--- WORK TO COMPLETE ---
#1 Answer these questions about the article on adult numeracy and literacy, one per line:
(a) What share of adults in England and Northern Ireland scored at or below level one in numeracy?
(b) On what day of the week did the Commons debate take place?
(c) What ages make up the oldest group in the survey?
#2 List every percentage figure that appears in the article on adult numeracy and literacy.
#3 Write the next paragraph of the article on adult numeracy and literacy, picking up after its final sentence.

━━━━━ DOCUMENT ━━━━━

MP ‘desperately sad’ over numeracy and literacy failings

Poor adult numeracy and literacy levels in England and Northern Ireland were the subject of a House of Commons debate.

It was prompted by findings from the Organisation for Economic Co-operation and Development (OECD), which warned of some of the highest proportions of adults scoring at or below level one — the lowest possible level — in numeracy, where adults can only perform basic mathematical processes.

It stated: “In fact, 24.1 per cent of adults, around 8.5 million people, scored at that level, compared to the average [among participating countries from across the world] of 19 per cent.”

Tory MP Caroline Dinenage (pictured), who secured the Commons debate on Thursday, said: “I am angry, frustrated and desperately sad that we have failed so many generations over this issue.”

The OECD report further indicated that around 16.4 per cent of adults, or around 5.8 million people, in England and Northern Ireland scored at level one or below in literacy, which is closer to the average of 15.5 per cent of adults among all participating countries.

At level one in literacy, adults can only read brief information on familiar topics.

England was also the only country surveyed where the oldest age group (55 to 65) had higher proficiency in literacy and numeracy than the youngest group (16 to 24).

━━━━━ DATA PROVIDED ━━━━━

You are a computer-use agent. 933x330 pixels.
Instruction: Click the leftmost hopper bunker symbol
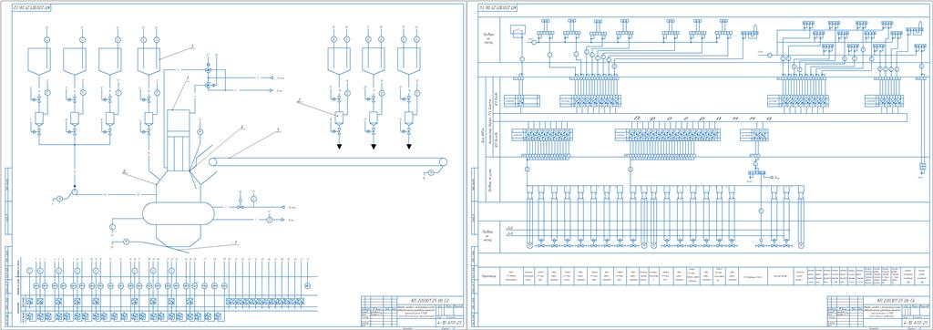[x=39, y=61]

━━━━━

--- ANSWERS FOR THE TASKS ---
#1
(a) 24.1 per cent, around 8.5 million people
(b) Thursday
(c) 55 to 65

#2
24.1 per cent
19 per cent
16.4 per cent
15.5 per cent

#3
Skills Minister Matthew Hancock told fellow MPs: “It was a shocking report and it will reverberate down through the education debate in Britain for many years.

“I hope it will persuade many who are sceptical or resistant to the reforms being put in place to come onside and support more rigour, and support stronger maths and English within schools.”

He also announced the launch of a programme to produce more FE maths teachers. It is understood the programme would involve the retraining up to 600 existing FE teachers by the end of the current academic year.

They would cater for thousands of extra pupils now expected to have to study maths at college because they had failed to achieve at least a C grade for GCSE, or equivalent qualification.

“Of course, good teaching of English and maths requires good English and maths teachers, so we are today announcing new Department for Education support for the National Centre for Excellence in the Teaching of Maths to develop a maths enhancement programme to upskill existing teachers of maths in further education,” added Mr Hancock.

Labour MP Barry Sheerman said there would be no easy solutions to improving numeracy and literacy.

He said: “It is something that has evaded all governments from all parties for a considerable length of time.”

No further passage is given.